Influence of force load on the stability of ultrasonic longitudinal–torsional composite drilling system

This study aimed to investigate the problems of system detuning, amplitude attenuation, and even vibration stop after the load was applied to the acoustic system during ultrasonic-assisted vibration processing. In the theoretical part, the overall theoretical model of the ultrasonic longitudinal–torsional composite drilling system (ULTCDS), including the longitudinal–torsional composite horn, transducer, and load was established based on the four-terminal network, combined with the longitudinal and torsional vibration equations of the variable cross-section rod.
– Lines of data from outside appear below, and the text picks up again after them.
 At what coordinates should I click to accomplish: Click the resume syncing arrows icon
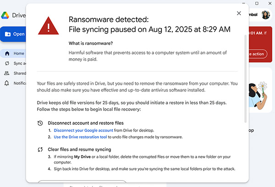coord(40,149)
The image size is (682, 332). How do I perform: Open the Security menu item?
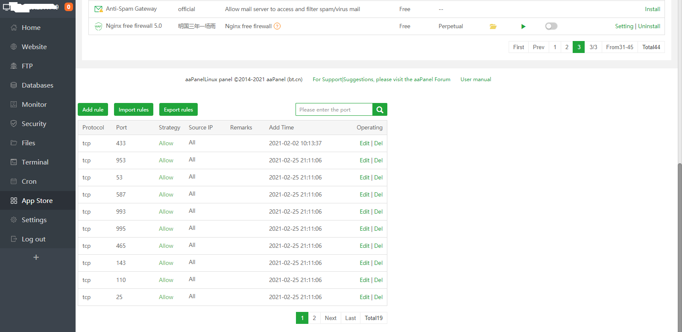pos(34,124)
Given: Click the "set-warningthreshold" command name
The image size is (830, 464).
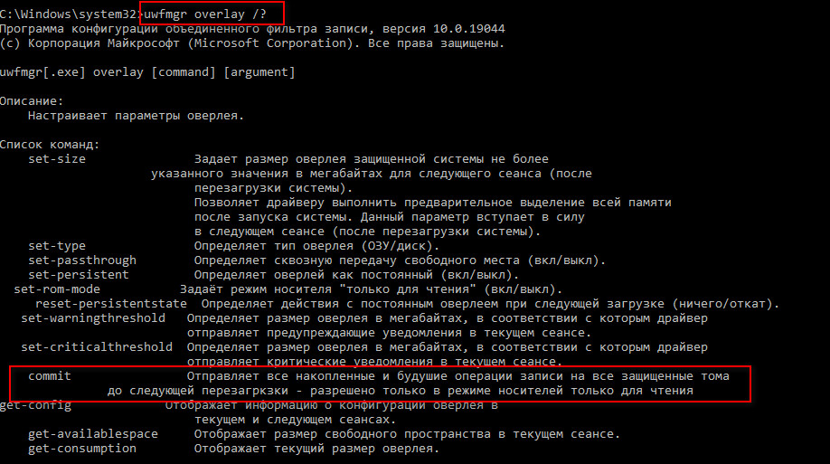Looking at the screenshot, I should [93, 318].
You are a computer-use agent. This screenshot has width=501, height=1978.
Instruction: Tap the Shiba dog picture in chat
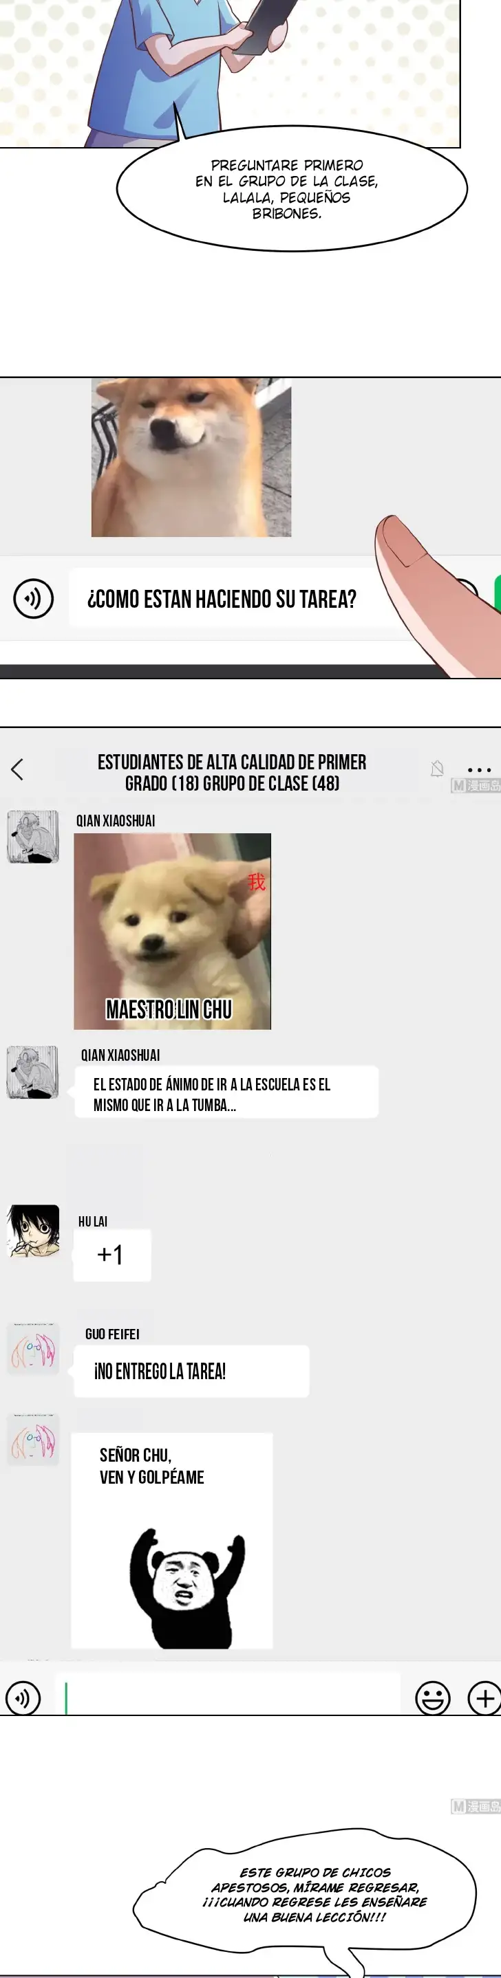point(191,457)
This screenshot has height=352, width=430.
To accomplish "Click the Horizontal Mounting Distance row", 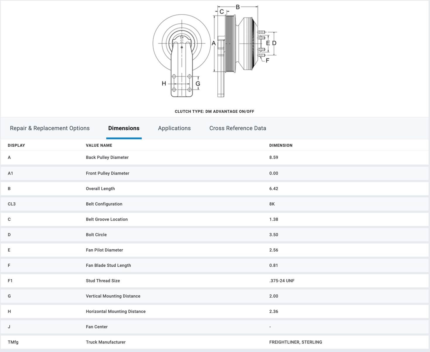I will [215, 311].
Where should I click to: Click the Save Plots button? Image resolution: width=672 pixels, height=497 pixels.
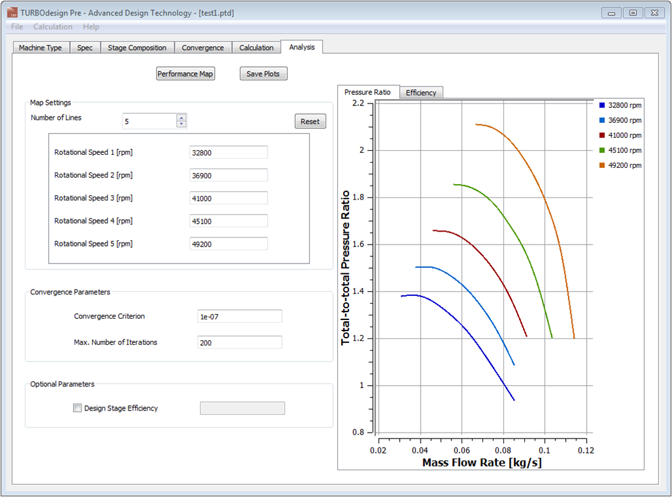263,74
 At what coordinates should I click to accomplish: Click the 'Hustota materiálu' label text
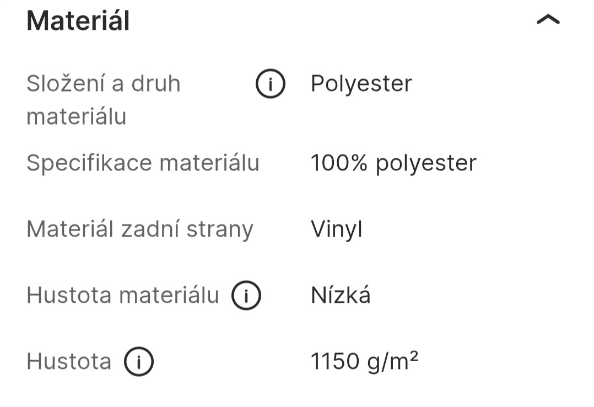[123, 296]
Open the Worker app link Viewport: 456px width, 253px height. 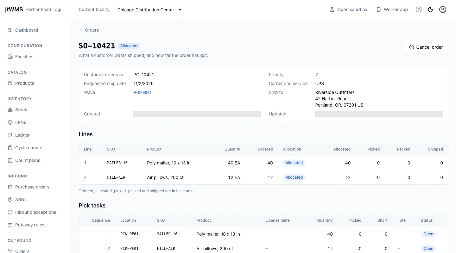pyautogui.click(x=392, y=9)
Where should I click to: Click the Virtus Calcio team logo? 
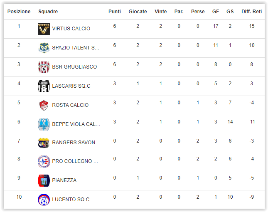(x=44, y=29)
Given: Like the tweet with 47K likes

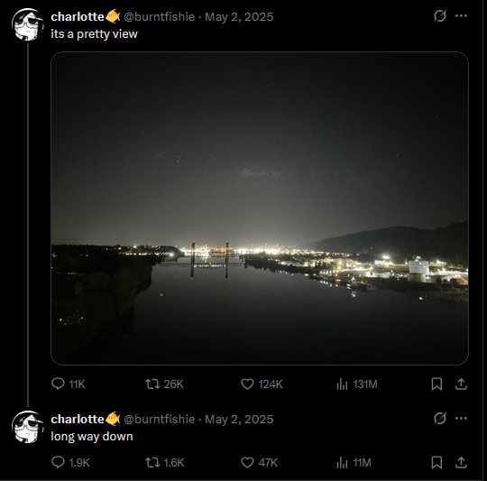Looking at the screenshot, I should (x=259, y=462).
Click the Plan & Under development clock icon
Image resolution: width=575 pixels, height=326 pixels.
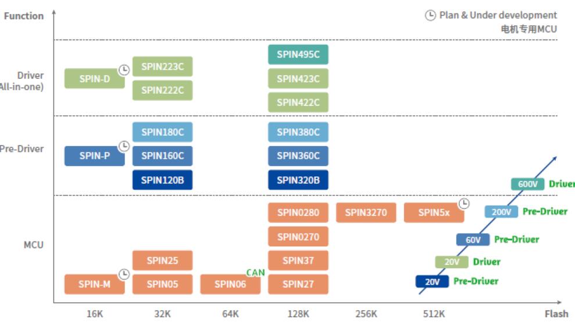click(x=430, y=16)
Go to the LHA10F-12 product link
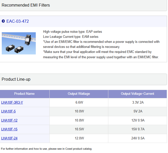The width and height of the screenshot is (168, 153). (x=9, y=120)
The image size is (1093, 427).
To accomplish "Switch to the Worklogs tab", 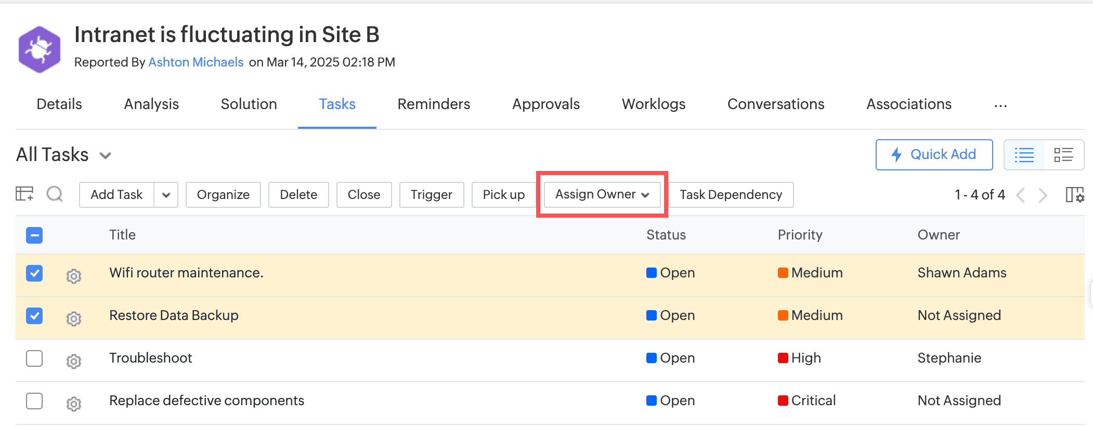I will pos(653,104).

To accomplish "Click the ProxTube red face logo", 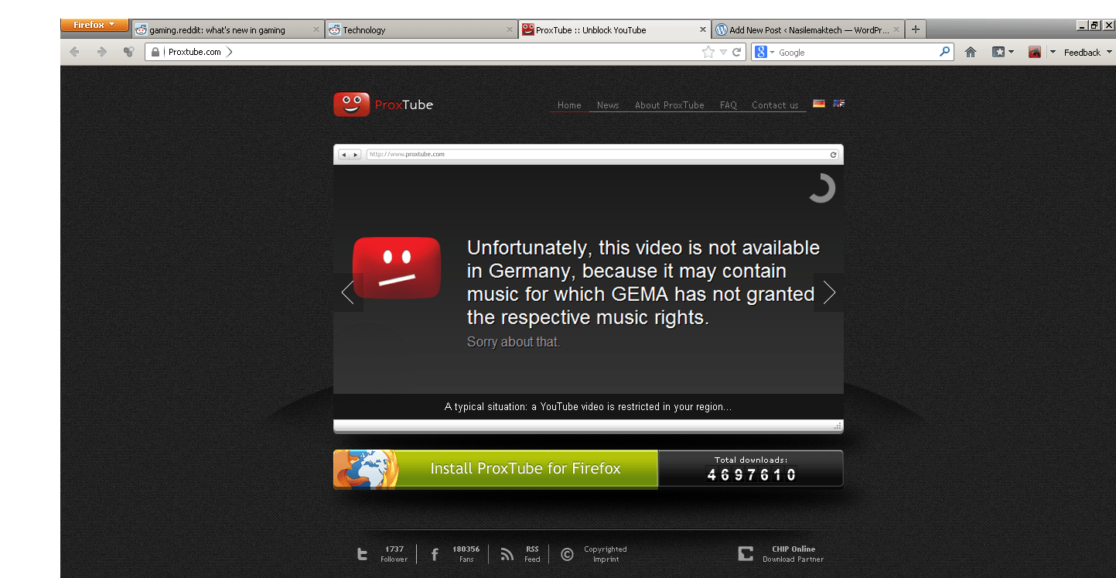I will pos(352,104).
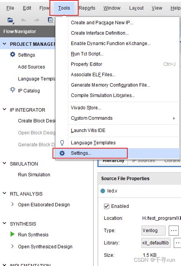Open the Reports menu

[87, 8]
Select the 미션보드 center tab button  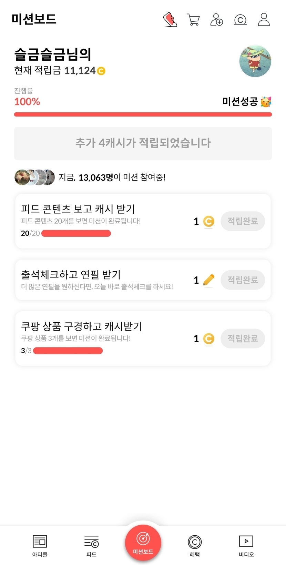(x=143, y=542)
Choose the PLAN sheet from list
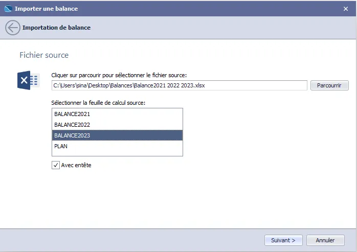 [x=61, y=146]
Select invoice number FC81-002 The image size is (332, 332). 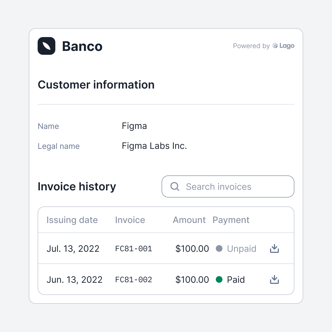(134, 280)
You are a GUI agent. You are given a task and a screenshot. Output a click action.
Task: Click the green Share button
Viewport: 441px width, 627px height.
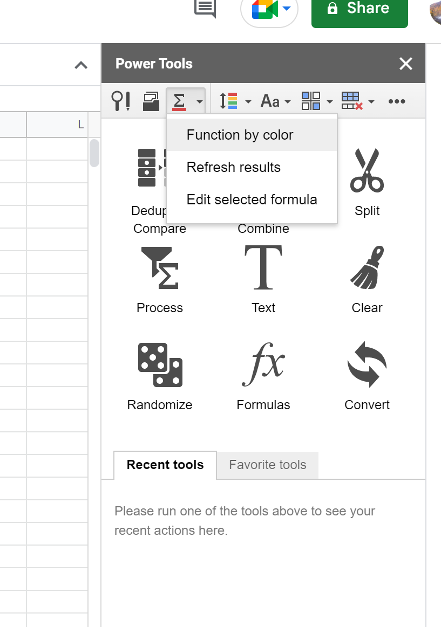click(x=359, y=9)
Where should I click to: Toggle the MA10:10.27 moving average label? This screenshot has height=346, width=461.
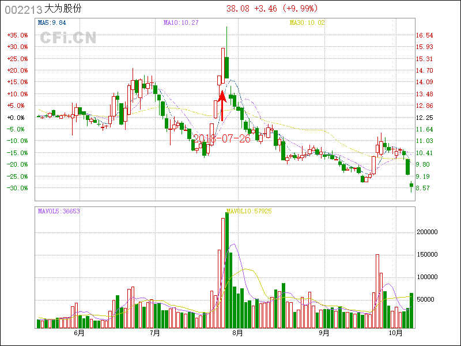coord(181,23)
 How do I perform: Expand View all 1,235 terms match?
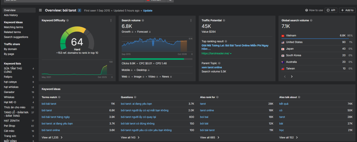52,138
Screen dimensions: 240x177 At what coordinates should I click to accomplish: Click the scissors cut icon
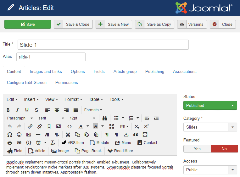[68, 135]
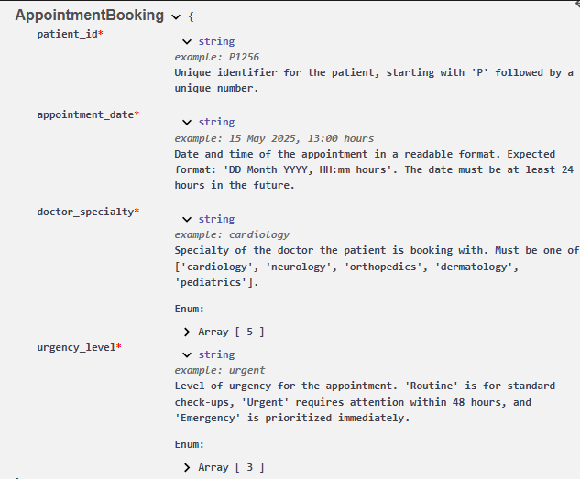
Task: Click the example 15 May 2025 text
Action: click(262, 138)
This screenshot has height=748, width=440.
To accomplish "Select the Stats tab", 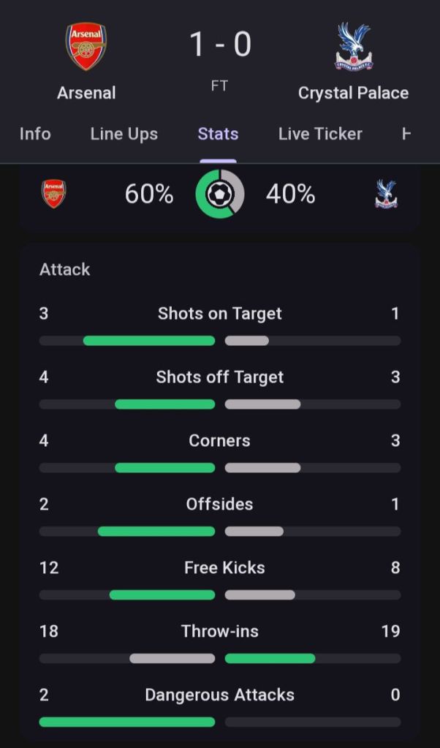I will tap(218, 134).
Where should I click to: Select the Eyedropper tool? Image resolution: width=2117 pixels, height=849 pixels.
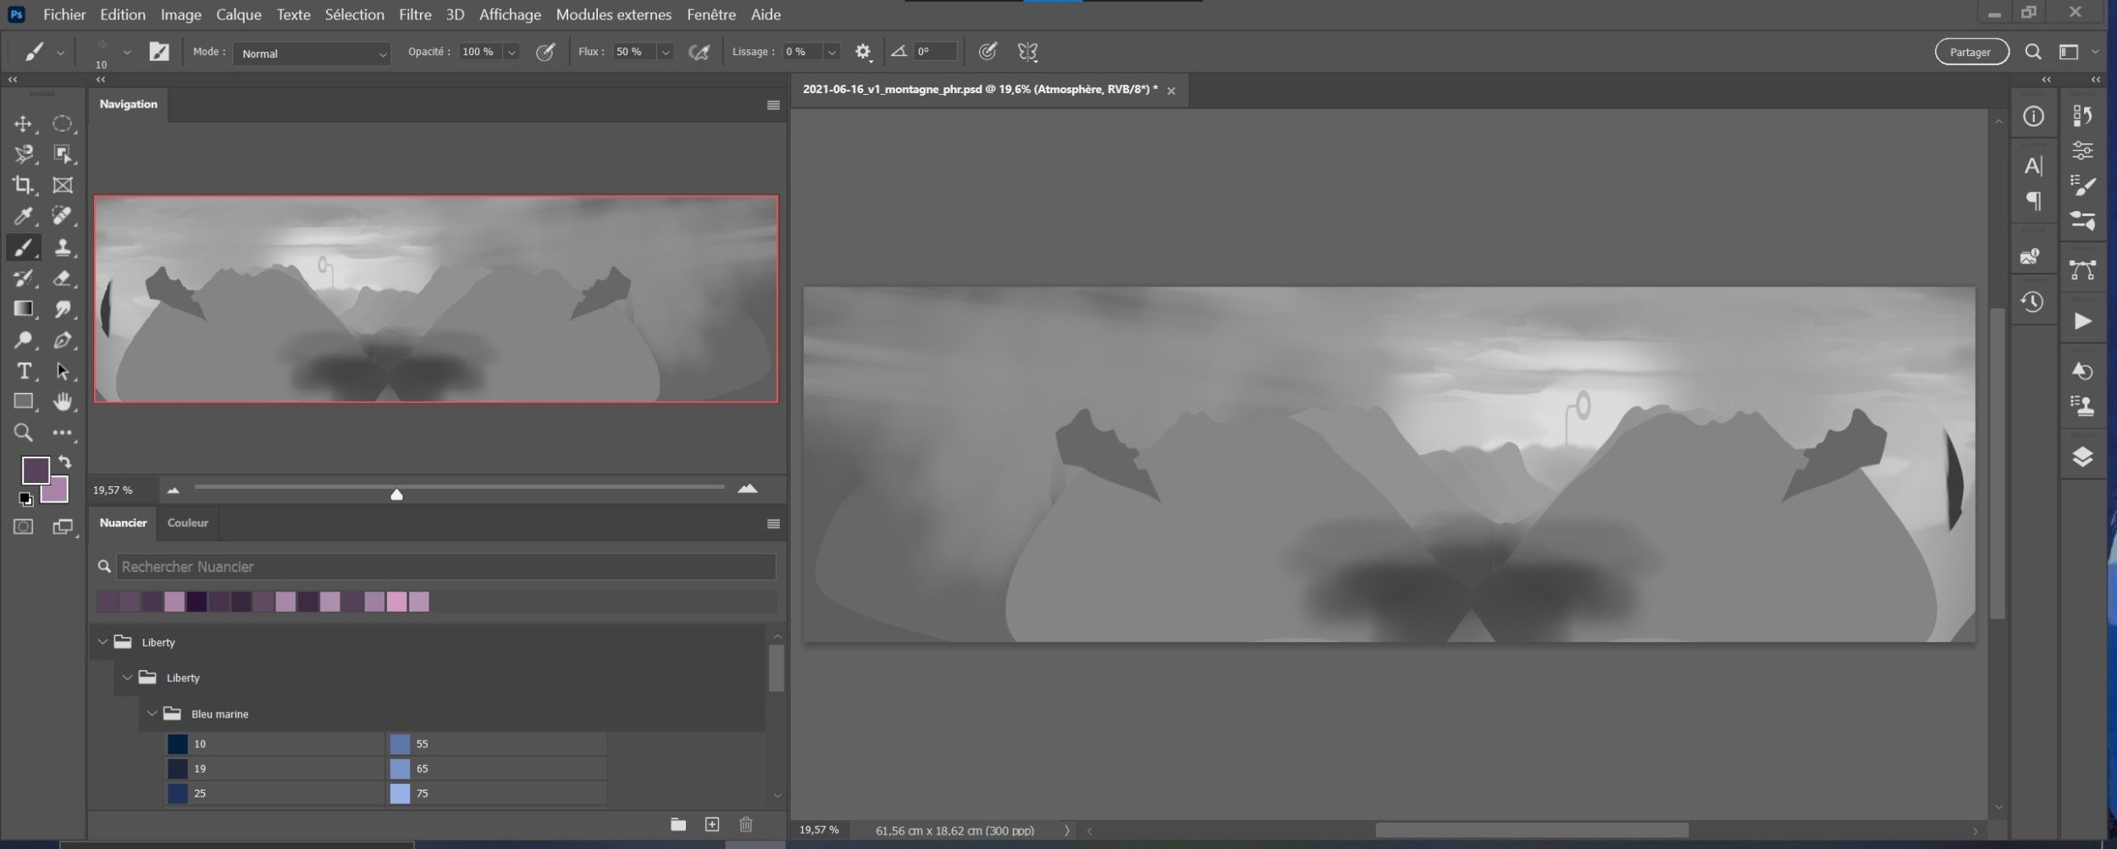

Also, the influence of the load on the input impedance and output amplitude of the acoustic system was preliminarily analyzed. In the simulation part, the static and dynamic drilling force was simulated by the pre-stressed modal and transient dynamic analyses, and the influence of the force load on the resonant frequency and output amplitude of the system was further explored. In the experiment part, the static force loading test and the ultrasonic drilling test of titanium alloy were designed. The micro-morphology of drilling holes under different processing parameters was observed, and the influence of force load on the system characteristics and stability was explored. The results showed that when the system was subjected to a force load greater than 400 N, the system current and frequency were greatly offset, the electromechanical conversion efficiency reduced, and the amplitude was attenuated to below the amplitude at empty load. In the ultrasonic-assisted drilling of titanium alloy processing, the acoustic system undergoes an obvious detuning phenomenon and the drilling quality is attenuated when the current increased by more than 60% and the frequency changed by more than 350 Hz, affecting the stability of the system and the ultrasonic-assisted processing effect.